We spent the earlier portion of today working on bikes and connecting with friends and family. Now, we’re onto some shopping in Anchorage.  REI, here we come.

Respite in British Columbia

We thought we could do a 40-hour-driving-marathon to Alaska.  It turns out we couldn’t.  I’ll accept the blame; many days of limited sleep leading up to our departure caught up with me and I’m now battling a nasty cold as we drive north.  We stopped last night at a Super 8 and are all feeling a little better after a night of sleep.  We’ve got 27 hours on the road completed.  We’ve got 21 to go!

We want to wish a special happy birthday to Donald Boisvert of Grande Prairie, Alberta.  A local man with a great wit and a hearty laugh, he found us attempting (unsuccessfully) to take a dignified photo in front of the GIANT statue of a beaver in Beaverlodge, Alberta.  He took a photo with us and chatted with us for a good while.  He had extensive knowledge of the area, local businesses, and a variety of famous Canadians, of whom Justin Bieber is our personal favorite, of course.

The road beckons, and we haven’t even started riding yet.  Time to get to it.

Bound North

It’s been years since we first dreamed of this journey.  It has been a matter of days since our bicycles were built at Paramount Sports, our expedition gear was provided by Scheels All Sports, and our lives were fit into five small bags.

The thing you miss the most in leaving is love.  Our family and community has showered us with a powerful kind of love that is hard to leave and impossible to forget.  That is why we’ll come home as soon as our work is done.

We’re on the road to Alaska now.  Forty hours later, we will sell our car and take our Surly Trolls on the road.  Until then, we’re bound north for Anchorage.

 

Seasons of Love

“How do you measure a year?”

It’s a question presented in the song “Seasons of Love” in the musical production, Rent. I had the pleasure of seeing it last night at the Fargo-Moorhead Community Theatre (“well done” to the entire cast and crew; it was a phenomenal performance!). For the characters in the musical, the question incites several responses ranging from various times of the day, “sunsets” and “midnights”, to units of measure, “inches” and “miles”. Realizing that these basic measurements fail to capture its value, they conclude that love is the only true measure of a year in a lifetime.
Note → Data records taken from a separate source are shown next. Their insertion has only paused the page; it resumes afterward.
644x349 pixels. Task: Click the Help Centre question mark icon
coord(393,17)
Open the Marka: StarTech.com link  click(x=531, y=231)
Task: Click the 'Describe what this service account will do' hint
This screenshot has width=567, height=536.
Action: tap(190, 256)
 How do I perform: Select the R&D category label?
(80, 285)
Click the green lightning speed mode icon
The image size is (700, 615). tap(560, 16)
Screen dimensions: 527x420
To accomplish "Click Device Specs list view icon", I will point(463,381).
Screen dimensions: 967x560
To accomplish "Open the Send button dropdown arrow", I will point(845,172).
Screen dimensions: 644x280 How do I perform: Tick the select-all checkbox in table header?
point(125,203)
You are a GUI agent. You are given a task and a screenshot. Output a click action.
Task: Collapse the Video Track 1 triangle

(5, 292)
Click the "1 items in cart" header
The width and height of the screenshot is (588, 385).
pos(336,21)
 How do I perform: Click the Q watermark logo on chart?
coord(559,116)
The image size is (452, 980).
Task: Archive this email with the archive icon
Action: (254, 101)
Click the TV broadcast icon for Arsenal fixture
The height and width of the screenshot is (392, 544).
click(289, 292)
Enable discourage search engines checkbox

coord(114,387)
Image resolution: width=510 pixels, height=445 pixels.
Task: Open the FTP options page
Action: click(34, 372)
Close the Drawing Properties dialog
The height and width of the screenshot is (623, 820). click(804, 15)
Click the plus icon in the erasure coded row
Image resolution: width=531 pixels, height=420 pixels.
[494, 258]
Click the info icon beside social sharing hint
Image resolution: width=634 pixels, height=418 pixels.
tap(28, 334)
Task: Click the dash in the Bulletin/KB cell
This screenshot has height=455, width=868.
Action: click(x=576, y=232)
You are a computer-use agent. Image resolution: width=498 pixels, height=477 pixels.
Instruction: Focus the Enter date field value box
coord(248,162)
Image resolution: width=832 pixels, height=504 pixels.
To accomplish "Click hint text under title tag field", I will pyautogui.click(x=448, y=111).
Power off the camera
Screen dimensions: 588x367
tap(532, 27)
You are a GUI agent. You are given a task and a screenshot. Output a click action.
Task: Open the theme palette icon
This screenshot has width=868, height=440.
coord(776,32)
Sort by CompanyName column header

In the next ten months, each of us will be spending nearly 1500 hours on a bicycle over more than 15,000 miles of terrain. In its most raw form, we’re just three young men out on an adventure. It’s more than that, though. It’s the family that will be able to access affordable housing. It’s the stories that will be shared. It’s learning. It’s beauty in nature and life. It’s love.

It is the same love I have seen all through high school in the Fargo-Moorhead community. From my experience in Fill the Dome, Students Today Leaders Forever, and annual flood fights, I have seen the power of service and its enormous impact. To be able to serve in a unique way through this endeavor excites me because of it.

As I prepare to leave in a few short days, I am becoming more thankful for the loving friends and family that surround me. It’s those people who will always remind me to live as if there were “no day but today”.